**Written problem A:**
Rewrite every line of the stored data entries below, swapping "icon" for "button" and keeping everything else the same. Leave out the pictures.

Javascript inside PHP MYSQL query

Question

I know that using php inside js is a bad practice, but unfortunately for now my skill is not enough to come up with something else.

$(document).ready(function() {

        $("#type").change(function() {
            var val = $(this).val();

            valSize = "<?php $sql = "SELECT model FROM cars WHERE brand = 'val'";
                             $result = mysqli_query($conn, $sql);
                             while($row = mysqli_fetch_assoc($result)){
                                echo '<option>'.$row['model'].'</option>';
                             }
                       ?>";

            $("#size").html(valSize);

        });


    });

Is there any way how I could add val variable inside php code?

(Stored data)
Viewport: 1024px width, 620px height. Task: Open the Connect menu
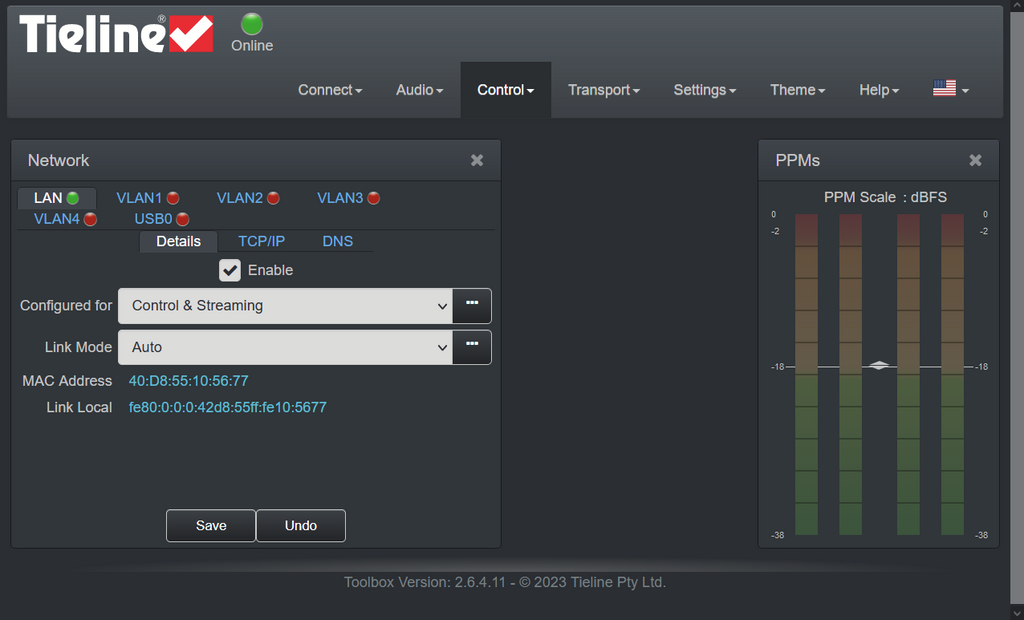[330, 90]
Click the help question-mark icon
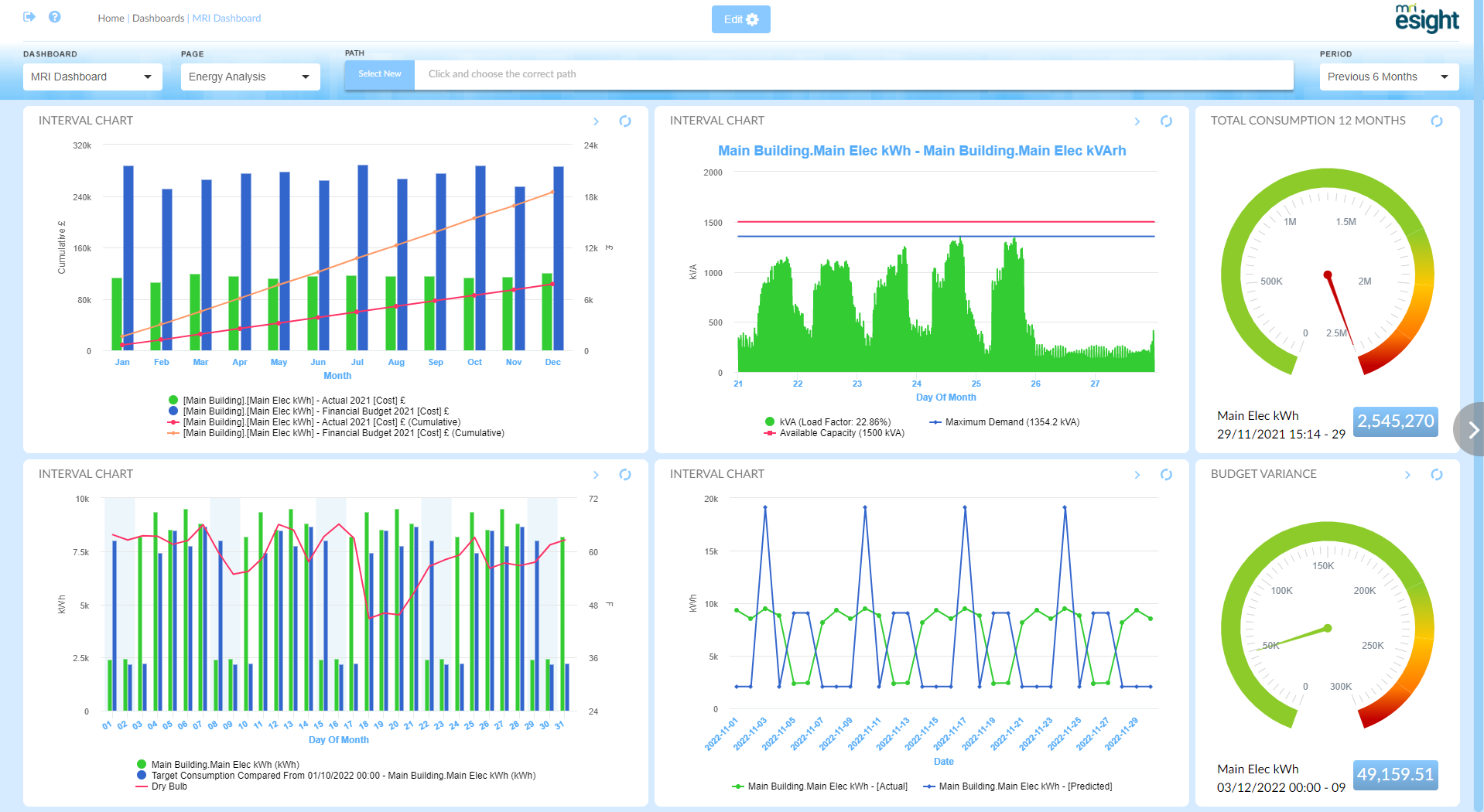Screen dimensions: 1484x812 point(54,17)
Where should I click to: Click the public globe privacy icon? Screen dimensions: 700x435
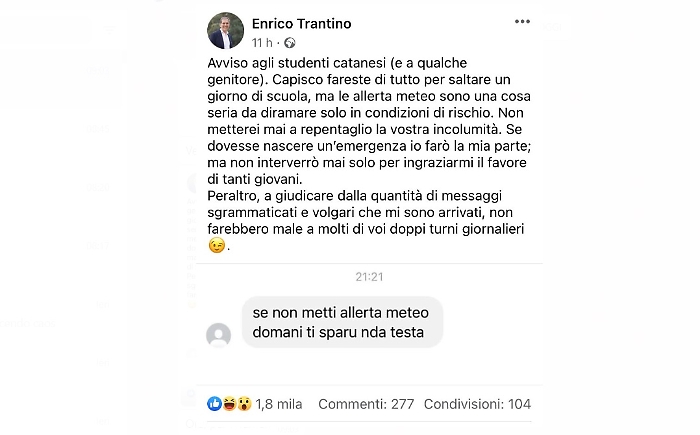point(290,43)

**Written problem B:**
From the forum question above about using a JavaScript variable in a PHP MySQL query, copy the passage from "Javascript inside PHP" to "with something else." word for word.

**Exercise output A:**
Viewport: 1024px width, 620px height. Task: Open the Connect menu
[330, 90]
Click the help question-mark button
Screen dimensions: 1484x812 point(54,17)
Where should I click to: Click the public globe privacy button? Screen dimensions: 700x435
point(290,43)

**Exercise output B:**
Javascript inside PHP MYSQL query

Question

I know that using php inside js is a bad practice, but unfortunately for now my skill is not enough to come up with something else.